La première est la défaillance des réseaux d’assainissement qui conduit à des apports réguliers en sédiments et nutriments. « Ces derniers favorisant le développement des macroalgues au détriment des coraux », remarque l’Ifrecor. La deuxième est la prolifération des caprins qui provoquent l’érosion des sols et une hypersédimentation côtière. Enfin, les conséquences de plusieurs facteurs de plus grande ampleur, tels que le réchauffement des eaux marines ou les houles cycloniques.
Un herbier clairsemé
Les observations de l’Ifrecor sur les herbiers ne portent en réalité que sur celui de la baie de Marigot. Trop peu pour véritablement en tirer des analyses concluantes. Toutefois, sur cet herbier particulier, il est précisé dans le rapport que « l’herbier de la baie de Marigot a fortement régressé sur la période 2008 à 2010 et est depuis très clairsemé ». Plus loin, le constat ne se faire guère plus encourageant.
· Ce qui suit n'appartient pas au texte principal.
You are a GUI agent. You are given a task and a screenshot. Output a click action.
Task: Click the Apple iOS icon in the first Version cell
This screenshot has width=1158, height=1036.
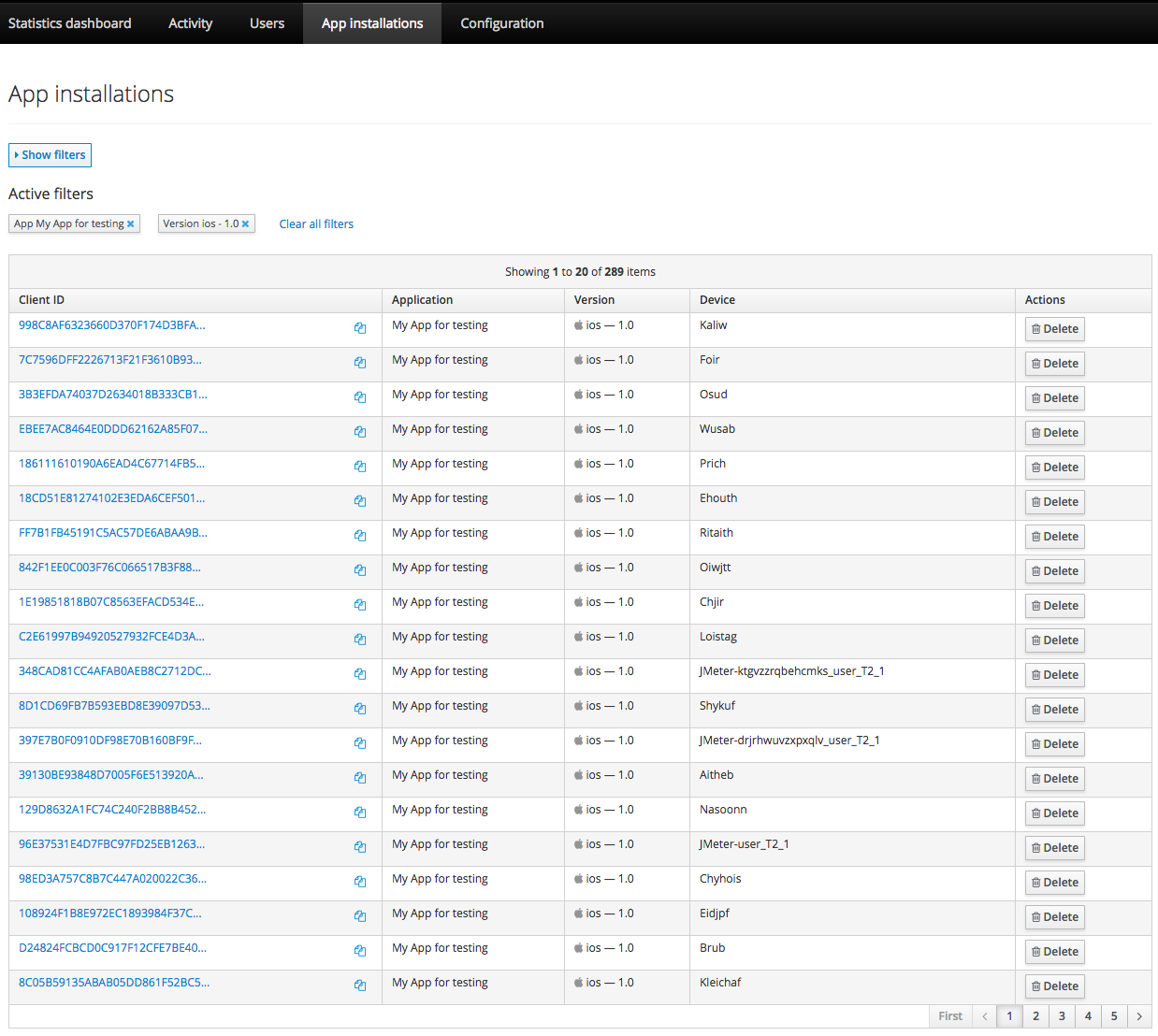(579, 324)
« La situation locale très dégradée tend vers un possible effondrement total de l’herbier qui pourrait à terme présager de conséquences néfastes pour la zone », est-il indiqué. « Néfastes » car sans l’herbier qui permet la filtration des nutriments et l’accumulation de sédiments, l’état de la baie pourrait se dégrader davantage.
L’Ifrecor formulent quelques hypothèses quant aux raisons du déclin de l’herbier de Marigot. Les rejets d’eaux «sursalée » provenant d’une unité de dessalement, l’urbanisation croissante du bassin versant et les aménagements côtiers.
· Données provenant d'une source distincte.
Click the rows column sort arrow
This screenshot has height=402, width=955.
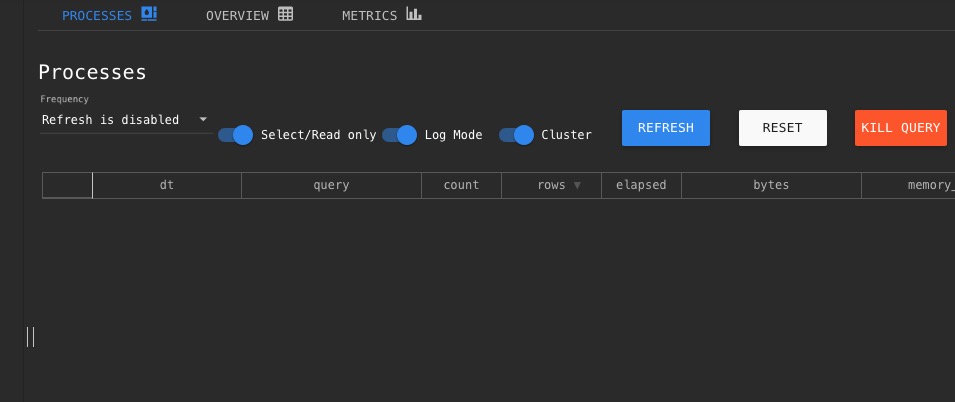click(577, 185)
Parallèlement, l’Ifrecor souligne que les herbiers des baies de Petit Cul-de-Sac, de Grand Cul-de-Sac et de Colombier « sont classés en très bon état ». Une bonne nouvelle.
« L’état des mangroves préoccupant »
Dire que l’état des mangroves sur l’île est préoccupant relève presque de l’euphémisme. Depuis les années 50, elles ont progressivement été éliminées du paysage de l’île. Jusqu’en n’être plus présentes que de manière relictuelle, c’est-à-dire fragmentaire. L’Ifrecor rappelle pourtant que, « malgré leur faible surface, les mangroves de Saint-Barthélemy sont extrêmement importantes car elles constituent un milieu très sensible se situant sur la route migratoire de nombreuses espèces d’oiseaux ».
L’Ifrecor estime que « la pression urbaine » est la principale responsable de la disparition progressive des mangroves. « Les constructions ont bloqué la connexion des étangs à la mer, entraînant une dégradation par modification des paramètres physico-chimiques du milieu, est-il précisé dans le rapport. Aujourd’hui encore, la pression urbaine continue d’inquiéter les gestionnaires de ces espaces. »
L’autre responsable de la situation est évidemment Irma. Lors de son « passage », l’ouragan a causé une mortalité «ponctuelle » des mangroves tandis que « de nombreux déchets sont venus polluer celles qui ont survécu ».
L’Ifrecor en Outre-mer
Les études de l’Ifrecor portent sur la Guadeloupe, la Martinique, Saint-Martin, Mayotte, la Réunion, les Iles Eparses, la Nouvelle-Calédonie, la Polynésie, Wallis-et-Futuna, Clipperton, la Guyane et Saint-Barthélemy.
Trois recommandations
Des solutions existent et le rapport en fait évidemment la liste. Celle-ci se révèle toutefois des plus courtes et se résume à trois recommandations destinées à favoriser la conservation des récifs coralliens et les systèmes associés. La première est d’assurer une veille sur l’état du réseau d’assainissement et renforcer son efficacité. La deuxième consiste à réduire l’impact des chèvres en divagation pour limiter l’érosion des sols. La dernière, poursuivre les projets de restauration corallienne.